_What to produce_.
Quote the lines of the data below verbatim, beginning at the line that contains "The width and height of the screenshot is (403, 352)." and ending at the last line, both included, and excluding pictures.

_Dataset records_.
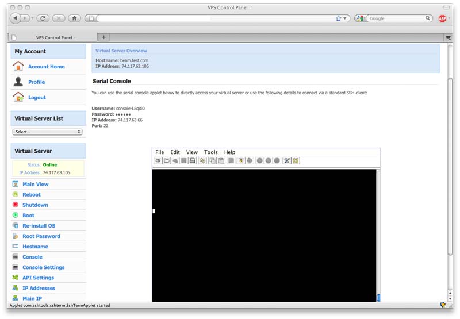The width and height of the screenshot is (460, 319).
Task: Click the red Shutdown icon in the sidebar
Action: tap(16, 205)
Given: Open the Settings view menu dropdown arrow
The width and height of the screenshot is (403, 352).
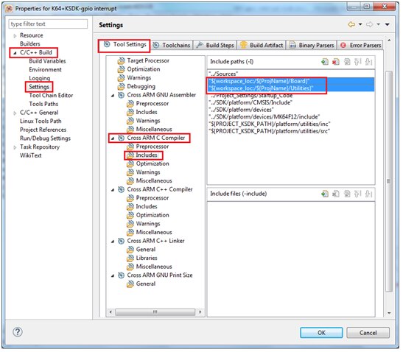Looking at the screenshot, I should point(387,24).
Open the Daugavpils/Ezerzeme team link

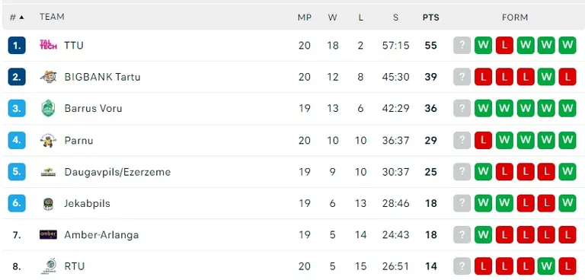click(117, 172)
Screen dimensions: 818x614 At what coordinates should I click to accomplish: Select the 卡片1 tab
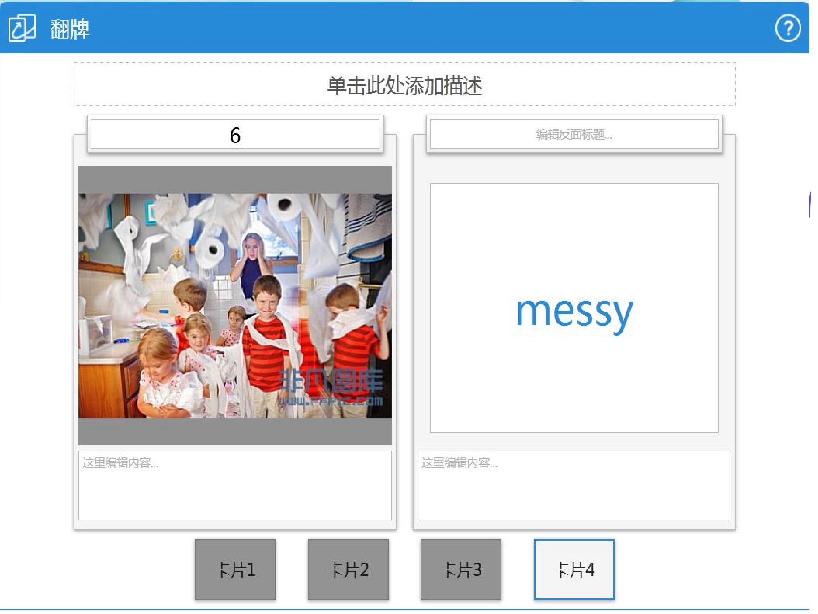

_Solution_.
The width and height of the screenshot is (403, 352).
Looking at the screenshot, I should point(387,24).
Open the Daugavpils/Ezerzeme team link

click(117, 172)
Screen dimensions: 818x614 At what coordinates should I click to accomplish: Select the 卡片1 tab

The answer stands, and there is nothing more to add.